Dugaan keterlibatan Bantag bermula dari menyerahnya Joel Escorial, yang wajahnya terekam kamera CCTV dan diduga menjadi eksekutor Mabasa. Ia menyerah kepada pihak berwenang bulan lalu karena takut akan keselamatannya setelah polisi menyiarkan wajahnya, yang terlihat dalam rekaman keamanan, kata para pejabat.
"Dia (Bantag) mungkin akan menjadi pejabat tertinggi negeri ini yang pernah didakwa dengan kasus seberat ini," kata Menteri Kehakiman Crispin Remulla.
Bantag diduga memerintahkan pembunuhan Mabasa karena "terus mengekspos masalah dirinya di acaranya," kata Eugene Javier dari Biro Investigasi Nasional.
Laman Free Malaysia Today mengutip AFP, melaporkan, Bantag dan Zulueta juga dituduh memerintahkan pembunuhan Cristito Villamor Palana, salah satu narapidana yang diduga memberikan perintah pembunuhan kepada Escorial.

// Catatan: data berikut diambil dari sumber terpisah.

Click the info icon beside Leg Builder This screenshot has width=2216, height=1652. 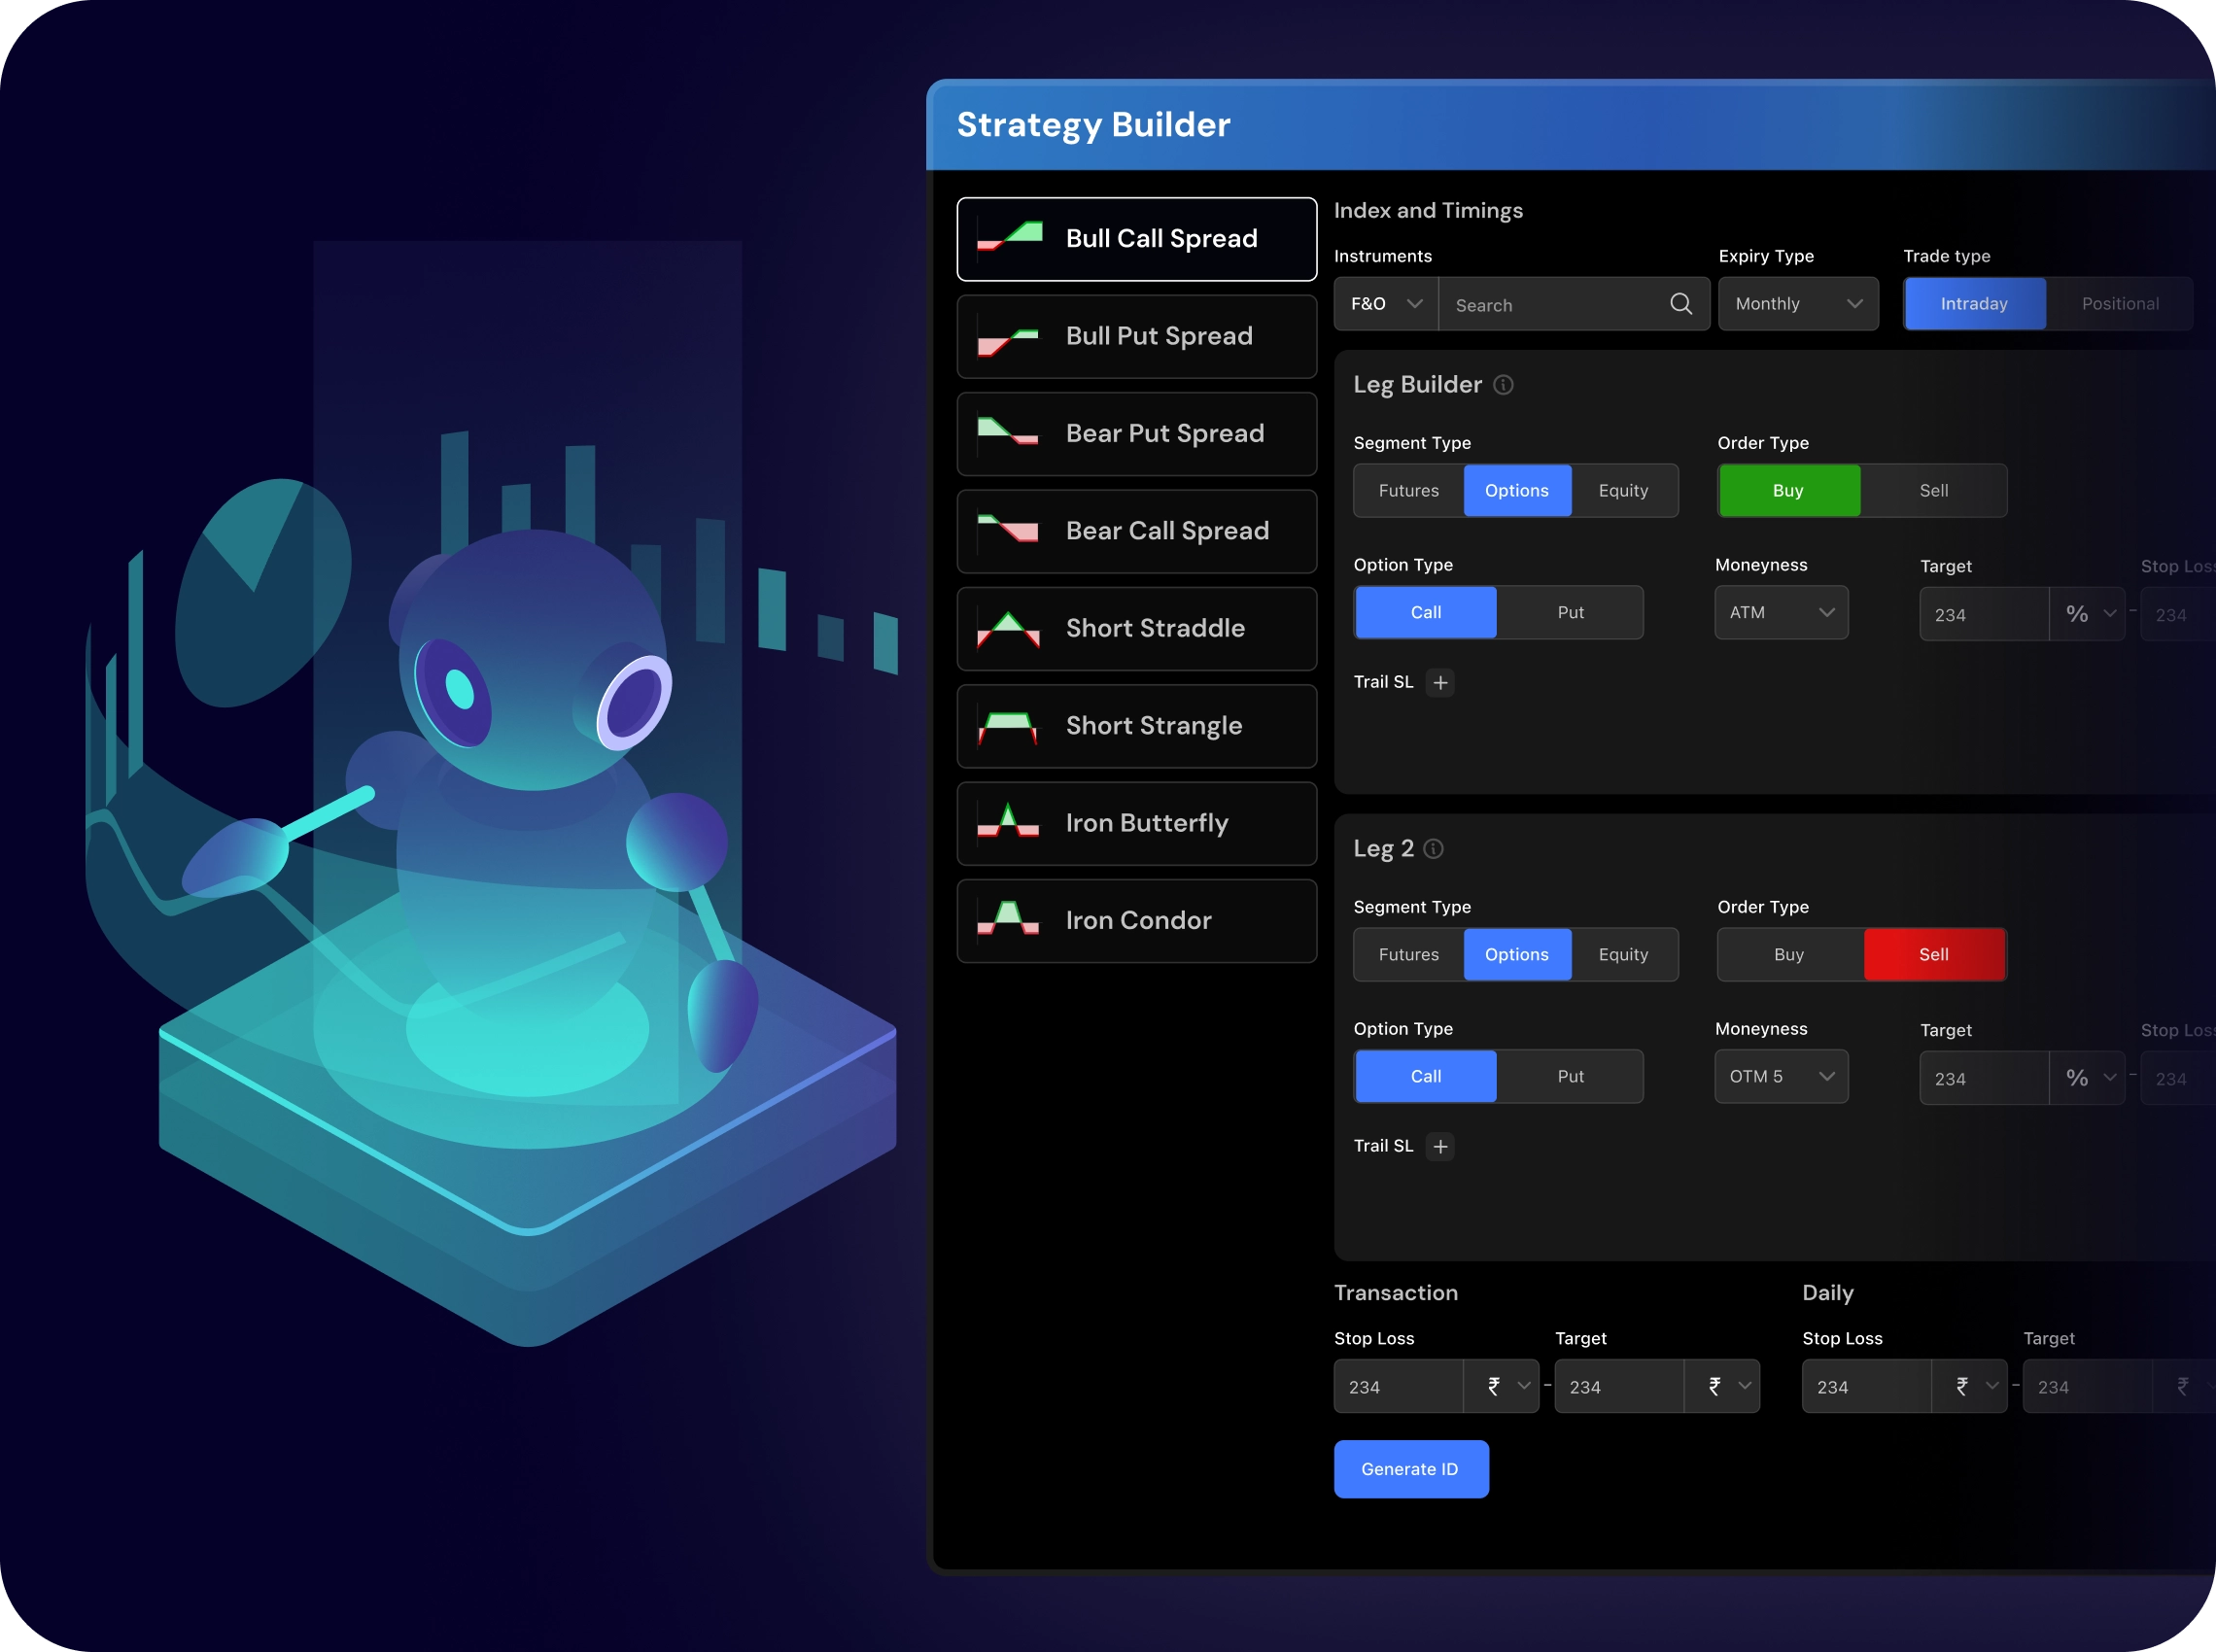tap(1503, 385)
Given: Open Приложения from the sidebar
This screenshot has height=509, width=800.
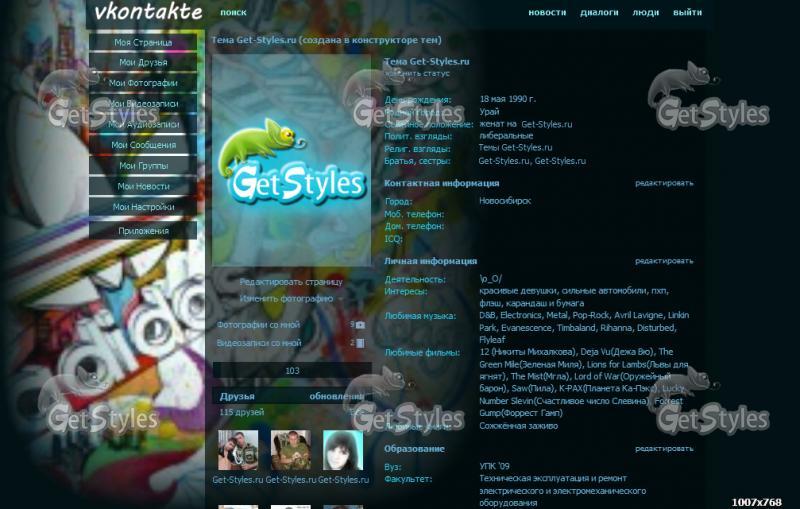Looking at the screenshot, I should click(142, 230).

Escorial telah mengidentifikasi Palana ke polisi.
Palana dicekik dengan kantong plastik oleh anggota gengnya sendiri, kata Javier.
Pengaduan pidana juga telah diajukan terhadap 10 narapidana.
Jaksa di departemen kehakiman akan memutuskan apakah ada cukup bukti untuk mengajukan tuntutan di pengadilan.
Suka Blak-Blakan
Mabasa adalah seorang kritikus vokal terhadap kebijakan mantan presiden Rodrigo Duterte serta penggantinya Ferdinand Marcos Jr.
Dia juga kritis terhadap seseorang yang diduga sebagai simpatisan komunis – serta operasi perjudian online dan informasi yang salah seputar darurat militer.
Dia adalah jurnalis kedua yang terbunuh sejak Marcos menjabat pada 30 Juni.
Meski Filipina merupakan salah satu negara paling berbahaya di dunia bagi jurnalis, pembunuhan seperti itu jarang terjadi di Manila.
Menurut Reuters, setidaknya 187 wartawan telah tewas dalam 35 tahun terakhir di Filipina, menurut pengawas internasional Reporters Without Borders, termasuk 32 tewas dalam satu insiden pada tahun 2009.
Keluarga Mabasa menyebut pembunuhannya sebagai "kejahatan yang menyedihkan" dan menuntut "pembunuhnya yang pengecut dibawa ke pengadilan."
Javier mengatakan penyelidikan atas pembunuhan jurnalis tersebut telah mengungkap “pelembagaan organisasi kriminal di dalam pemerintahan”.